Uncovering the Shared Genetic Components of Thyroid Disorders and Reproductive Health.

Abstract

The aim of the study is to map the shared genetic component and relationships between thyroid and reproductive health traits to improve the understanding of the interplay between those domains. A large-scale genetic analysis of thyroid traits (hyper- and hypothyroidism, and thyroid stimulating hormone levels) was conducted in up to 743,088 individuals of European ancestry from various cohorts. We evaluated genetic associations using genome-wide association study meta-analysis, GWAS Catalog look-up, gene prioritisation, mouse phenotype look-up, and genetic correlation analysis.
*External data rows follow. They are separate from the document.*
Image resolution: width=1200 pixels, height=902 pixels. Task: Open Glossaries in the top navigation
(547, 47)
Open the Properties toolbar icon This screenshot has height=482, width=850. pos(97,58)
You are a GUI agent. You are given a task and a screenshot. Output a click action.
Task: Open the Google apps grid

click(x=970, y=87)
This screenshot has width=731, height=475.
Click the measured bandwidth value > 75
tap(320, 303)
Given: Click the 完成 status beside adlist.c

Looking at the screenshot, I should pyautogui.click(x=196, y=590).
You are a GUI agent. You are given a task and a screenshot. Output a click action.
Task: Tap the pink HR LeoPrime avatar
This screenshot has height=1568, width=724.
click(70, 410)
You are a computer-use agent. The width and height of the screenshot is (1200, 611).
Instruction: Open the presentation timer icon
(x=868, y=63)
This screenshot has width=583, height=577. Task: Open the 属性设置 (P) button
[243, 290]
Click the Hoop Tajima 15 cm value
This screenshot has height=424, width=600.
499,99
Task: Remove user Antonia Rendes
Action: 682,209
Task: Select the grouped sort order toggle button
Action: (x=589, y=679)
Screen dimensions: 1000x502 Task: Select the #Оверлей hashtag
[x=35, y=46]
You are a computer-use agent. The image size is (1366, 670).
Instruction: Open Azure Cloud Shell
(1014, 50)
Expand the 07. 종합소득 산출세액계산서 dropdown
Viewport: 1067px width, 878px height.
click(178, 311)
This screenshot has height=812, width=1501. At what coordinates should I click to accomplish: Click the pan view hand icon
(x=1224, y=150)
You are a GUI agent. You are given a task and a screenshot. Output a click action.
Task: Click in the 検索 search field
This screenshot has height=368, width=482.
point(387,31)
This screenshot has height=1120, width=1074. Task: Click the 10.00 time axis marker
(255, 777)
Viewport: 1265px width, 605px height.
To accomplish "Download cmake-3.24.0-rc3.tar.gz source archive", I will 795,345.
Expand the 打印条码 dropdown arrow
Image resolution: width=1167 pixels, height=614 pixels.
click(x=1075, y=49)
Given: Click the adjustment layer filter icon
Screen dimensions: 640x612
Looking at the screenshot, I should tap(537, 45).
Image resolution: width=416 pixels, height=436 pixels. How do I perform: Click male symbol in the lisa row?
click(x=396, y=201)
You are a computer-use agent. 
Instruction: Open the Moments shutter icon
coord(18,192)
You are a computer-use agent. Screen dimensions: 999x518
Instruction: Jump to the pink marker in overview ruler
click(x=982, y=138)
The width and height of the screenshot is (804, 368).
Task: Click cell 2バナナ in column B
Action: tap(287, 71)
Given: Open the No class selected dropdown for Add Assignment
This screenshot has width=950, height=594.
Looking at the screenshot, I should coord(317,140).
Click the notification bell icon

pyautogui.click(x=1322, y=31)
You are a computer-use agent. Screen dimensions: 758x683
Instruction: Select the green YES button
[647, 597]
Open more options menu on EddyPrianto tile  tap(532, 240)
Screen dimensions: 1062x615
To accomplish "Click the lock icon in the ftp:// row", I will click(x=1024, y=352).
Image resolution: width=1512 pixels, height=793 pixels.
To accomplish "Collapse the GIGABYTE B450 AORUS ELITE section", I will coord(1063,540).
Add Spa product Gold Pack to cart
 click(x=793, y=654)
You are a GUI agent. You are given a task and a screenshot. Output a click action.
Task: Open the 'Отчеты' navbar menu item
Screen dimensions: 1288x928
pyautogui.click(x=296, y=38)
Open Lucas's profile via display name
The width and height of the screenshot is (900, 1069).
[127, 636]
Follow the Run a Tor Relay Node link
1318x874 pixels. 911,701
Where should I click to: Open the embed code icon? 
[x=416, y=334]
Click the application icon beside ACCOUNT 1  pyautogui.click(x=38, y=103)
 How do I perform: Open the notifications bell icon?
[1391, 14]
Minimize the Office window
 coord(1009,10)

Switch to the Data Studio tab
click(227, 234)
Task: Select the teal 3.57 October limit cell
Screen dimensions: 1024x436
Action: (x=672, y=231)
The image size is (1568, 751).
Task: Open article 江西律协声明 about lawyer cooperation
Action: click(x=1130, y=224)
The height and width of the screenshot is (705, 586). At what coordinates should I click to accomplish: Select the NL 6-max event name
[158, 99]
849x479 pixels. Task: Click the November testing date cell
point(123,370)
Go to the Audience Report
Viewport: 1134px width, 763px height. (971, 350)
Genome-wide association studies meta-analyses results for thyroid phenotypes showed that 50 lead variants out of 253 (including 5/52 of the novel hits) were linked to reproductive health in previous literature. Genetic correlation analyses revealed significant correlations between hypothyroidism and reproductive phenotypes. The results showed that 31.9% of thyroid-associated genes also had an impact on reproductive phenotypes, with the most affected functions being related to genitourinary tract issues. The study discovers novel genetic loci linked to thyroid phenotypes and highlights the shared genetic determinants between thyroid function and reproductive health, providing evidence for the genetic pleiotropy and shared biological mechanisms between these traits in both sexes.